The park was acquired in 1971-1972 by lease from Texas Utilities and was opened to the public in 1976.

Activities include camping, backpacking, hiking, horseback riding on approximately 15 miles of day-use equestrian trails, nature study, bird watching, boating or paddling on a 2,400-acre lake, water skiing, jet skiing, fishing, and lake swimming in a large, buoyed sandy area.

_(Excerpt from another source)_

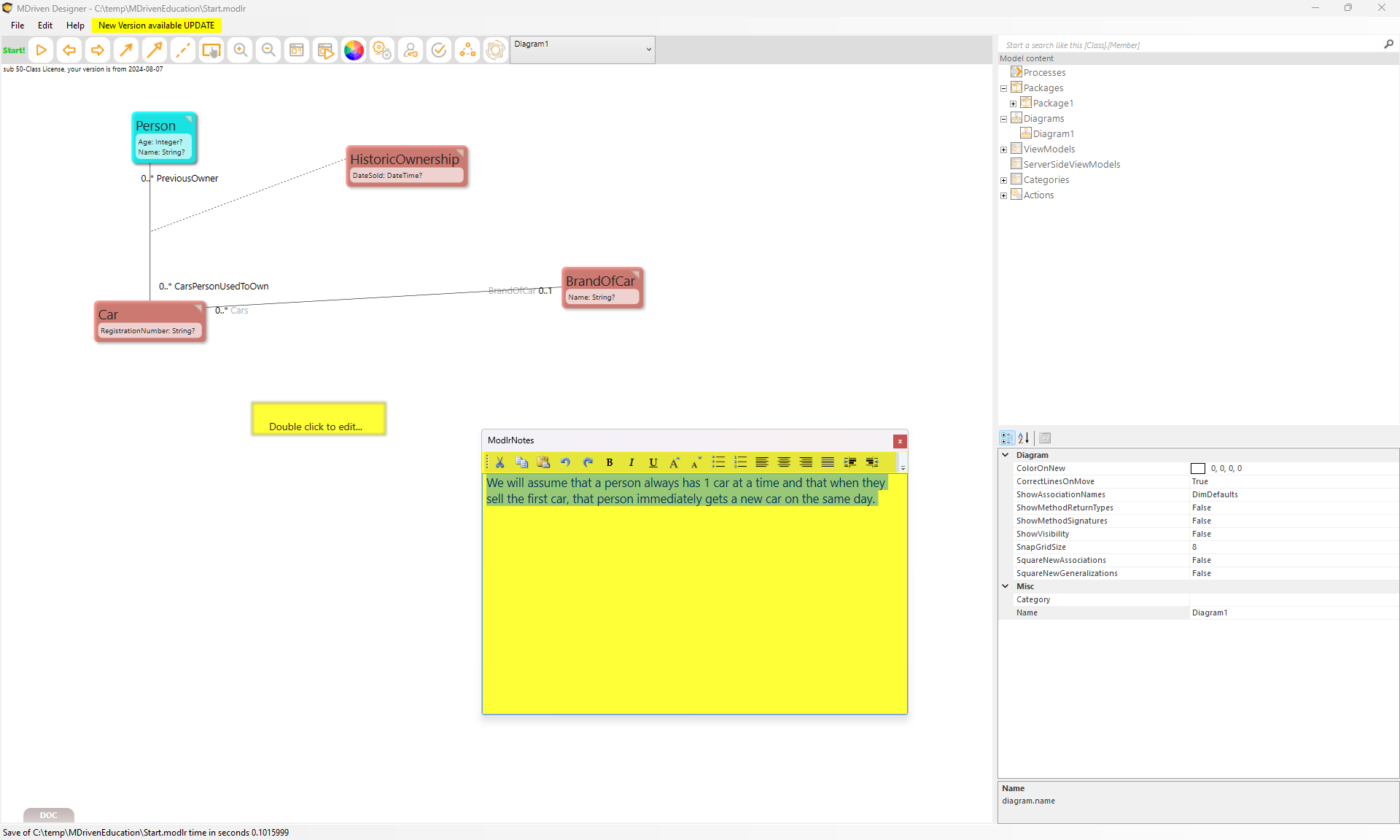Open the Edit menu
This screenshot has height=840, width=1400.
pyautogui.click(x=45, y=26)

Fairfield Lake is home to several species of fish. You can reel in a bass, catfish or perch from a boat or the fishing pier. Anglers from all over Texas join in tournaments or enjoy the open water in a canoe or kayak. Fishing is best in early spring and into the summer.
Nature of the Area
Surrounding woods are comprised of oak, hickory, cedar, elm, dogwood and redbud, which offer sanctuary for many species of birds and mark the transition zone between the pine forests to the east and the prairie grasslands to the north and west. Wildlife found in the park include osprey year-round, bald eagles November through February, white-tailed deer, raccoons, foxes, beavers, squirrels and armadillos. Popular catches include catfish, bass, carp, freshwater redfish, and other varieties.
History of the Area
The history of the area around Fairfield Lake State Park resembles that of much of rural eastern Texas. Long occupied by Native Americans who hunted and fished its waterways, the land was first plowed in the mid-19th century and planted in cotton and corn by Anglo farmers and, about a third of the time, their African-American slaves. Following the Civil War, the crop-lien system took root. Blacks and whites alike worked in the service of the cotton crop until after World War II, when changes in American agriculture and increased employment opportunities away from the farm brought an end to the era of widespread cotton farming. Since that time, cattle ranching has prevailed throughout the region. The human population of the Brown Creek area, never large, is now widely scattered over the region. In this sparsely populated area, Texas Utilities built its dam, creating Fairfield Lake.